China is not the answer to Europe's crisis, neither will it turn its back

EX-PRIME MINISTERS: Clockwise from top left: Italy's Silvio Berlusconi, Spain's Jose Luis Rodriguez Zapatero, Ireland's Brian Cowen, Greece's George Papandreou and Portugal's Jose Socrates (XINHUA)

China and Europe have established a comprehensive strategic partnership. As a strategic partner of the EU, China is obliged to provide assistance to European countries mired in the debt crisis. It is not because China is a "Good Samaritan," but because it values friendship with Europe, that China decided to purchase government bonds of Greece and other European nations. Moreover, China can diversify its foreign exchange holdings by purchasing European government bonds.

Some, like Reuters columnist John Foley, insist that since China wants the EU to recognize China's market economy status in exchange for assistance, its rescue could become "a friendly blackmail of the EU." Foley said in an article that Chinese Premier Wen Jiabao's speech at the World Economic Forum's Annual Meeting of the New Champions in Dalian, northeast China's Liaoning Province, on September 14 "was unusually blunt about what he expects in return: to be named by Europe as a market economy." "That would cost Europe little—but that doesn't mean it should agree," he said.

Offering assistance to European nations and the EU accepting China's market economy status are unrelated. Foley totally misunderstood Premier Wen's speech. China will never loot a burning house, nor will it turn away a dying man.
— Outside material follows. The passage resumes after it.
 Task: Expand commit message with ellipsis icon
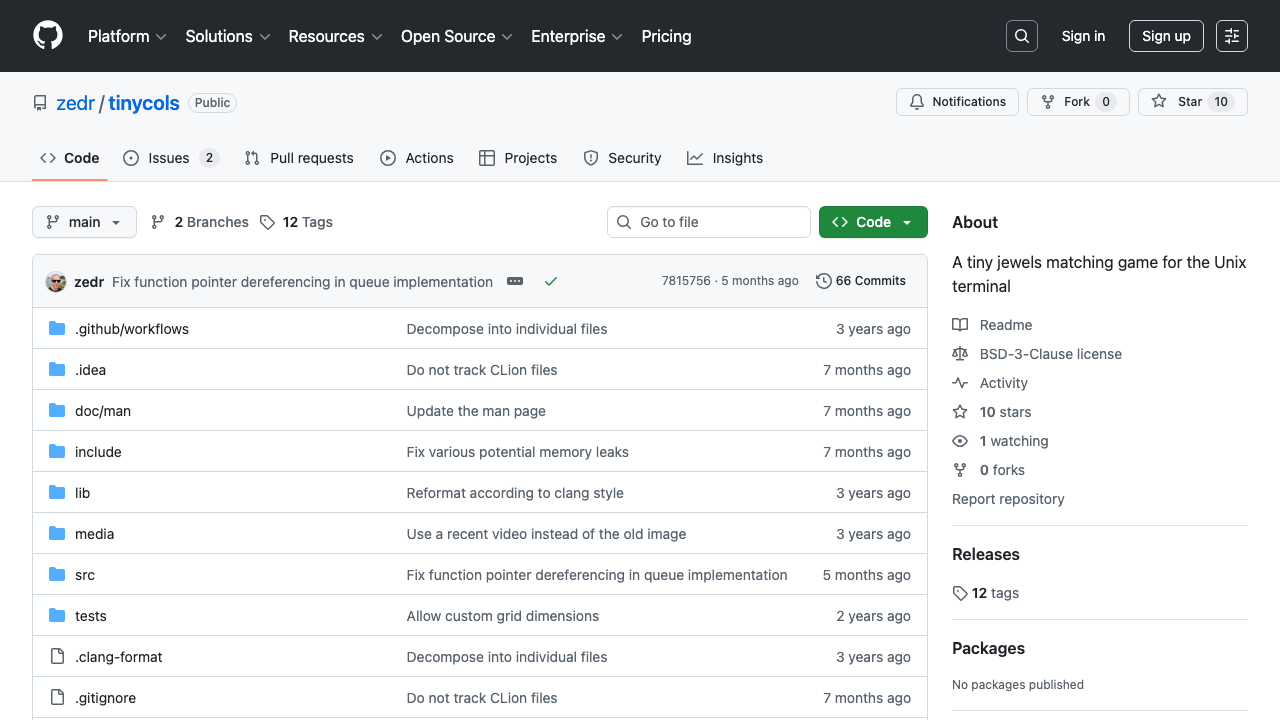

China is not the answer to Europe's crisis, neither will it turn its back on Europe. It is also ridiculous to say China's assistance to the EU is "friendly blackmail."

Various means

To "save" means to help others out of trouble, or to prevent a bad situation from deteriorating. There can be two ways for China to save indebted European nations. One is to pull them out of the debt crisis and help them resume economic growth. The other is to provide assistance to keep them from sinking deeper. Considering the current situation, the first way clearly is naive, while the second one seems more rational.

Apart from purchasing the government bonds of European nations, China can take other measures to help Europe. For example, it can import more European goods and services to increase these countries' export revenue. China can also inject more capital to the International Monetary Fund (IMF) so that the IMF can have more financial resources to bail out debt-ridden nations. Moreover, it can enlarge direct investment to Europe. Greece, Ireland, Italy and Spain have all designed privatization plans to cut fiscal deficits, presenting opportunities for Chinese investors.
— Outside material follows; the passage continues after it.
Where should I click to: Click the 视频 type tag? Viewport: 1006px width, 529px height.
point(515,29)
China's good intentions, however, are not always welcomed in Europe. In November, Icelandic authorities rejected a Chinese businessman's plan to build a tourist resort in Iceland. European critics believed his investment could let China get a strategic foothold in the North Atlantic. China was thinking about "buying up the world," said Icelandic Interior Minister Ogmundur Jonasson.

An article in The Economist in June pointed out that China's investment makes Europeans nervous because they feel that China intends to buy Europe's jewels with its giant savings at knock-down prices.
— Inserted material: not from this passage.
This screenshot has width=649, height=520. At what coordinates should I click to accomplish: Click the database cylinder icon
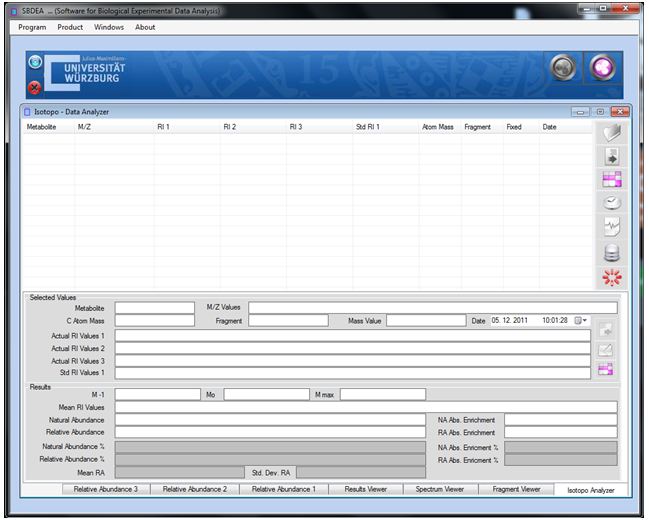611,253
In July, the European Council on Foreign Relations criticized enlarged investment to Europe from emerging market economies, including China, in a report titled The Scramble for Europe.

Confidence is extremely important when facing a crisis. President Hu Jintao said China believes the EU has the ability and wisdom to conquer current difficulties. Premier Wen also said China is willing to help Europe cope with its debt crisis. Chinese leaders' attitudes undoubtedly will bolster Europeans' confidence to overcome the crisis.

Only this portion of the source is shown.